Childcare is hard to come by, with 60% of Californians living in childcare deserts. After our oldest son was born, we struggled to find a high quality, even remotely affordable option that did not require a six month or even year long waitlist. We’re not alone, half of American parents report having difficulty or being unable to find childcare and, not surprisingly, it is particularly difficult for parents with financial challenges.
But most of all, childcare is expensive. For most families, it is simply unaffordable. In 2017, Childcare Aware found that the average cost of childcare in California was $16,542 annually, well beyond HHS guidelines for affordability for nearly all families. EPI estimates that just 28.5% of California families can afford childcare. Moreover, childcare cost is the top reason parents have fewer children than they would ideally like and the top financial reason others choose not to have children at all. As a result, 2018 saw a record low birthrate.
As a result, for many families, most of the earnings of a second working parent will go to taxes and childcare, bringing home only an extra few thousand dollars a year. To help illustrate this reality, I developed an interactive calculator (click on the image to pull up the interactive). By adjusting the variables (household income, price of childcare, number of children) you can compare earnings to childcare expenses to see how much a family would have to earn to break even after paying for childcare:
In the example provided as a default, the second working parent needs to earn nearly $40,000 to just break-even after paying for childcare and taxes. At a $40,000 income, that parent brings home a net of just $1.52 per hour. Now do not get me wrong — that $250 a month is critical for many families who are struggling to get by – but it also amounts to just 1/8 of California’s minimum wage.
Perhaps this example seems exaggerated to some. $1,200 per child per month does sound expensive. Yet nationwide, the average childcare provider costs more than $1,200 per month and this is just a fraction of what families pay in California. Does $40,000 income and $50,000 for the spouse seem high? That is 25% more than California’s median household. The reality is these default setting are relatively conservative. While data on childcare is notoriously bad, it is very likely most families with young children experience a more challenging financial reality than this.
Worse yet, the alternative often keeps women out of the workforce, limiting their families’ economic potential. It also expands the gender pay gap as those women lose important years developing skills and earning experience in their careers. By losing their productivity, it slows economic growth. Childcare also improves parents’ perceptions of their children’s wellbeing, their own wellbeing and relationships with their children, improves brain development and school readiness and could help end poverty.

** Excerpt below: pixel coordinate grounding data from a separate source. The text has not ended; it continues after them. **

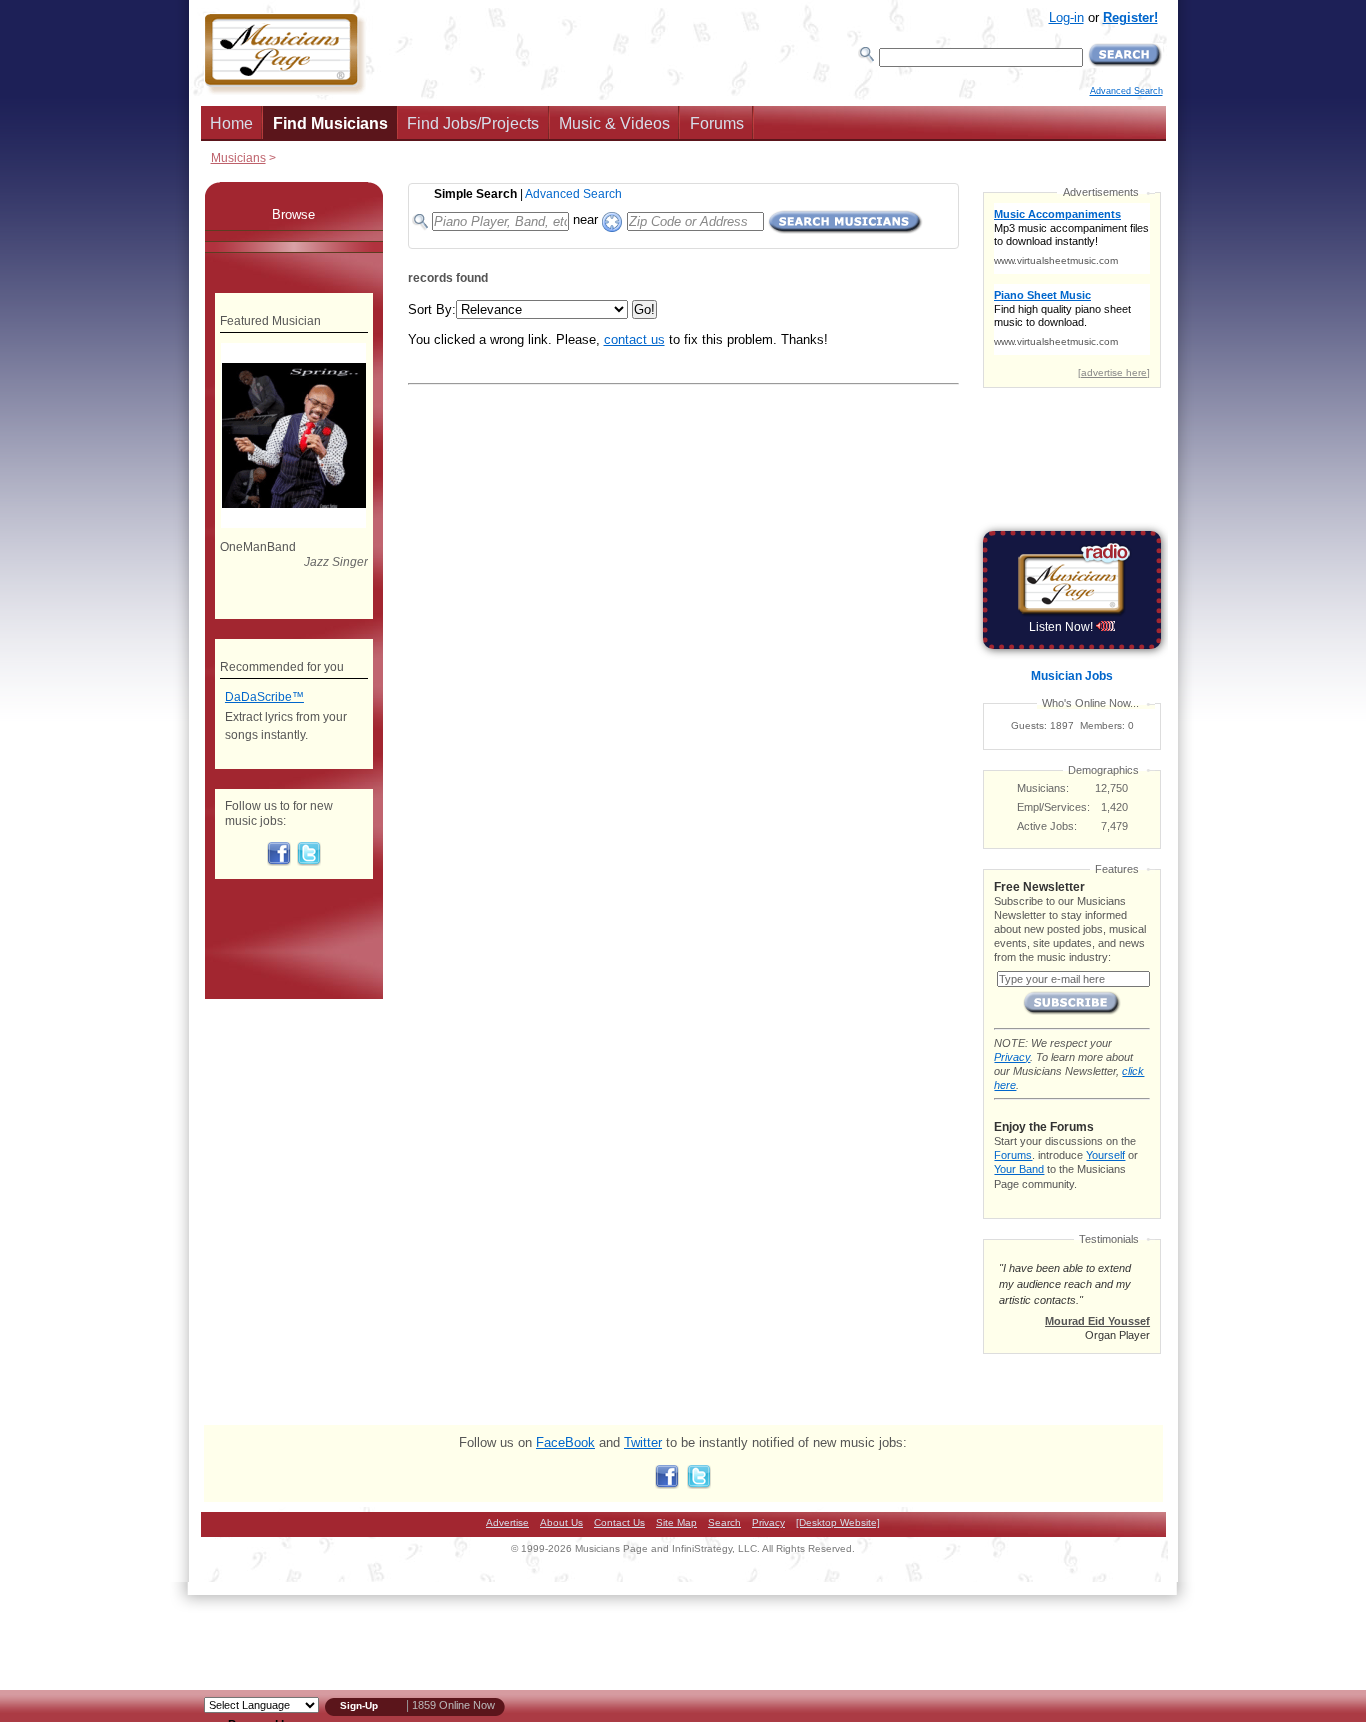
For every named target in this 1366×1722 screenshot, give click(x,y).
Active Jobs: (1047, 826)
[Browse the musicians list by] (294, 236)
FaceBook (565, 1442)
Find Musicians (330, 123)
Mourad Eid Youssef (1097, 1321)
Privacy (1012, 1057)
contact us (634, 339)
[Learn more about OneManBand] (293, 524)
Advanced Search (1126, 91)
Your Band (1019, 1169)
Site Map (676, 1522)
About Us (561, 1522)
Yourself (1105, 1155)
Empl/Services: (1053, 807)
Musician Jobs (1072, 676)
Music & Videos (614, 123)
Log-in (1066, 17)
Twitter (643, 1442)
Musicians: (1043, 788)
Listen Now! (1062, 627)
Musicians (238, 157)
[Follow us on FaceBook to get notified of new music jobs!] (279, 862)
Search (724, 1522)
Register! (1130, 17)
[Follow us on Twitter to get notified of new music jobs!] (309, 862)
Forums (717, 123)
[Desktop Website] (838, 1522)
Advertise (507, 1522)
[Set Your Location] (612, 217)
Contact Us (619, 1522)
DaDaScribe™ (264, 697)
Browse (293, 214)
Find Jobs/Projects (473, 123)
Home (231, 123)
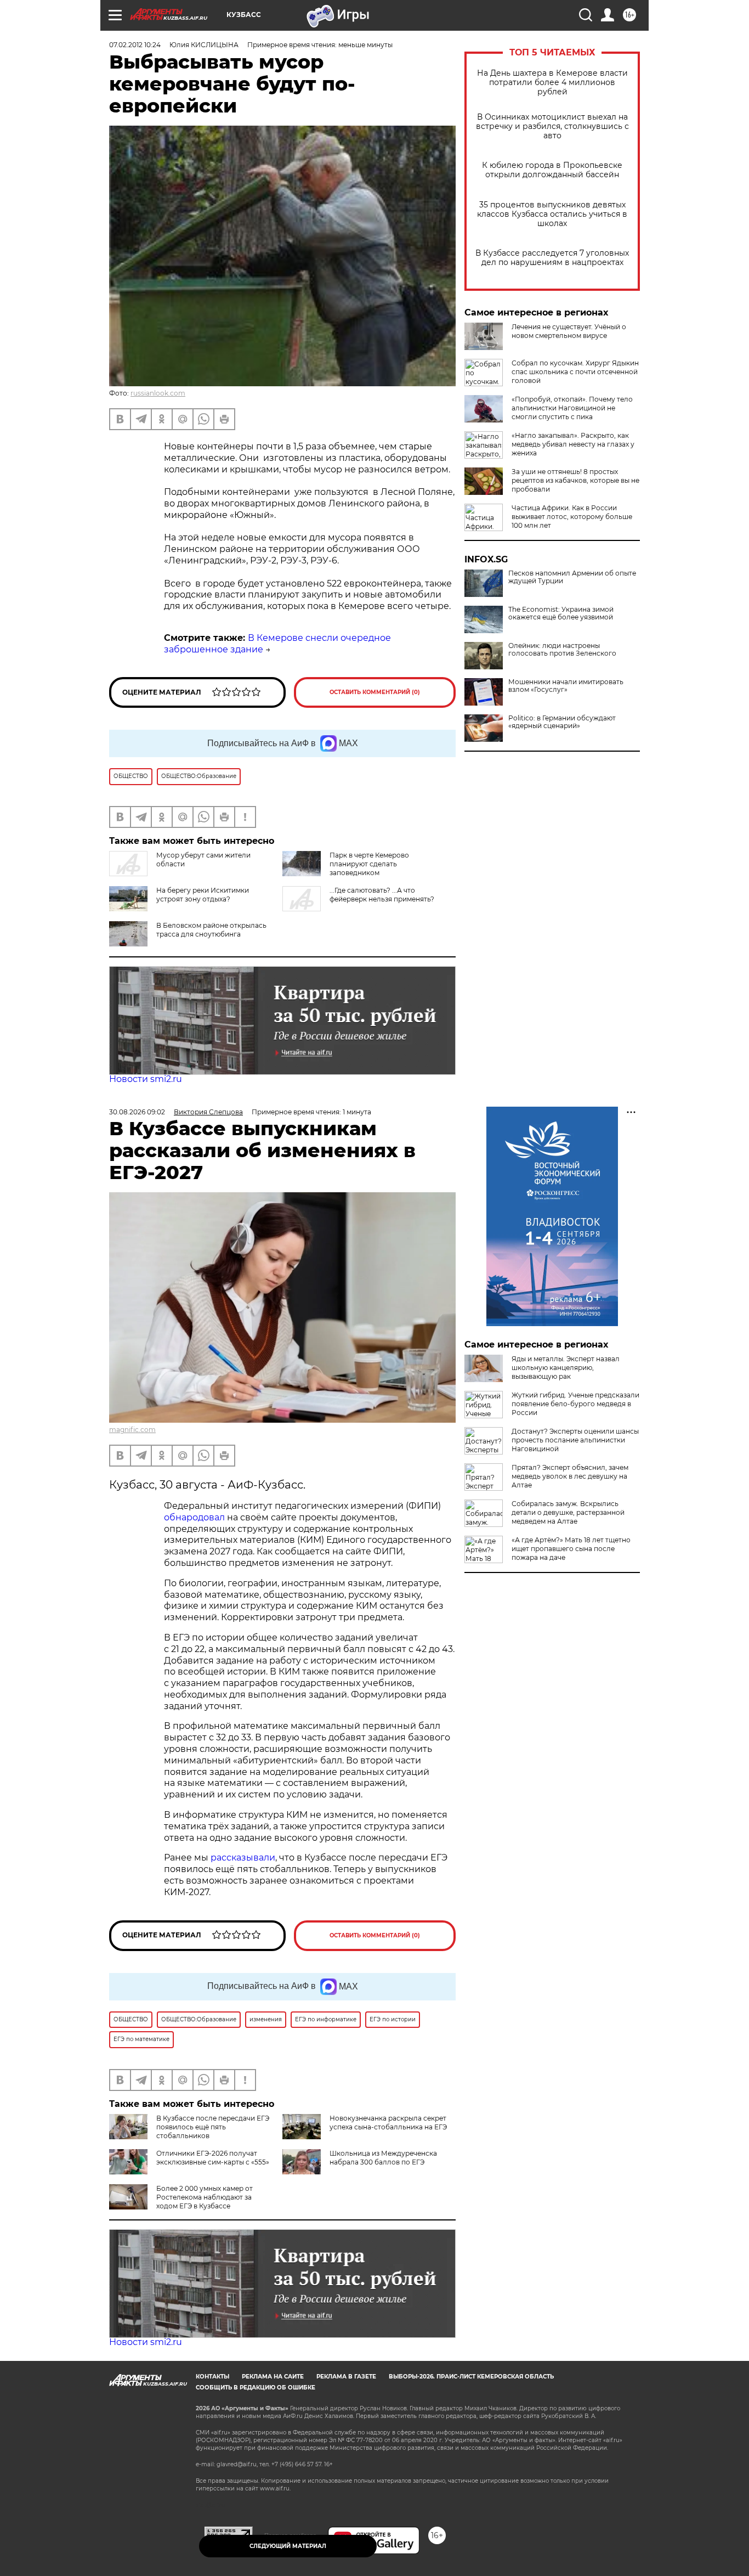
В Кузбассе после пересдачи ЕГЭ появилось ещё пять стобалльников (212, 2127)
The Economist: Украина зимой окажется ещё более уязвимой (561, 613)
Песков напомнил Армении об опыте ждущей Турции (572, 577)
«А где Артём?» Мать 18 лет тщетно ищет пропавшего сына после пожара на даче (571, 1549)
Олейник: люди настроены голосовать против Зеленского (562, 649)
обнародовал (194, 1517)
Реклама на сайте (273, 2376)
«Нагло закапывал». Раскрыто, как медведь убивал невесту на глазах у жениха (573, 444)
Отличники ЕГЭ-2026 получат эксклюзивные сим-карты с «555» (212, 2157)
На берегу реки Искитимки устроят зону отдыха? (202, 894)
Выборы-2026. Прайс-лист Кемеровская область (471, 2376)
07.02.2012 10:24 (135, 45)
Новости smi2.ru (145, 1079)
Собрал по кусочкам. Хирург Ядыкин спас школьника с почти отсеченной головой (575, 372)
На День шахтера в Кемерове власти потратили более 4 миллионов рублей (552, 83)
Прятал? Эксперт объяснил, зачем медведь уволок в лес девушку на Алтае (570, 1476)
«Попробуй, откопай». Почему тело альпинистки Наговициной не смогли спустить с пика (572, 408)
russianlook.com (157, 393)
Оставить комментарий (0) (375, 692)
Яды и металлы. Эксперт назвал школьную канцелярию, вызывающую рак (566, 1367)
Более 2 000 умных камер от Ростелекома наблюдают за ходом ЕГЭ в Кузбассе (204, 2197)
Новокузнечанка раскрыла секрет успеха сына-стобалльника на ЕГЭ (388, 2122)
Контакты (212, 2376)
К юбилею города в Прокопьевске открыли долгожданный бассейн (552, 170)
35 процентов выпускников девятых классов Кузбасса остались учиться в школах (552, 214)
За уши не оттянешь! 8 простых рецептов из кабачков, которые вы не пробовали (575, 480)
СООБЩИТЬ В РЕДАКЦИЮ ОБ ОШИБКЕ (255, 2387)
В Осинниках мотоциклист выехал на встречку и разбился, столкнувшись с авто (552, 126)
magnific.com (132, 1429)
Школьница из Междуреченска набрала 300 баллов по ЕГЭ (383, 2157)
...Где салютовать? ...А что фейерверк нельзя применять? (382, 894)
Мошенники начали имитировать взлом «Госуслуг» (565, 686)
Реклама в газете (346, 2376)
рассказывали (243, 1857)
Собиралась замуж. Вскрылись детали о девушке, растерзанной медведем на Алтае (568, 1512)
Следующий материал (287, 2546)
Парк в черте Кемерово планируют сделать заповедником (369, 864)
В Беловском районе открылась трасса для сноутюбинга (211, 929)
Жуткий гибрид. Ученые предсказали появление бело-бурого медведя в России (575, 1404)
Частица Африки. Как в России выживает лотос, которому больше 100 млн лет (572, 516)
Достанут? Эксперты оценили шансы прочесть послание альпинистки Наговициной (575, 1440)
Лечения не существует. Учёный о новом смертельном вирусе (569, 331)
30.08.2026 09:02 (137, 1112)
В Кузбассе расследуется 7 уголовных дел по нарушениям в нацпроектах (552, 258)
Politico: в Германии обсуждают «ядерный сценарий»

As important as childcare is it is also expensive. It is expensive because it is labor intensive. There is no way to get around it. For example:
California’s requires childcare centers to maintain a certain ratio of kids to staff, as low as 1 to 4, depending on the child’s age. To employ one minimum-wage earning provider for 10 hours a day costs $850 per child per month, assuming a 1 to 4 provider-to-child ratio. That does not account for any other provider expenses like the cost of the facility, utilities, insurance, food, supplies, cleaning, overhead expenses, etc, all of which drive tuition fees much higher.
Understanding the real costs involved, it is clear our options are limited. I do not think anyone is arguing for lowering the minimum standards for caring for our children. Similarly, few think that the minimum wage is too high (and many would argue childcare providers are paid too little).
I’m proud that some of the people working hardest to help families pay these bills are friends and fellow Hornets and I’m hopeful leadership here in Sacramento can start to improve the situation. Councilmember Eric Guerra has been advocating forcefully, with his young son Javi in tow. Last night, thanks to his leadership, the council voted to hire a childcare czar to work towards solutions locally. Assemblymember Kevin McCarty’s AB123 recently passed the Assembly and would expand pre-K to cover more 3 and 4 year olds. (And, of course, nationally, nearly every serious presidential candidate has a major childcare proposal … here’s hoping!)
Today funding childcare is largely left to young parents, adding another major expense for young parents, doing their best to make ends meet in an economy that has been unkind to their generation. I don’t think that approach really squares with any of our values — whether we profess to care most about the well-being of children, opportunity for the working class or strengthening the nuclear family — subsidized or free childcare is at the heart of strengthening families, supporting children and making work work for families in every strata of society.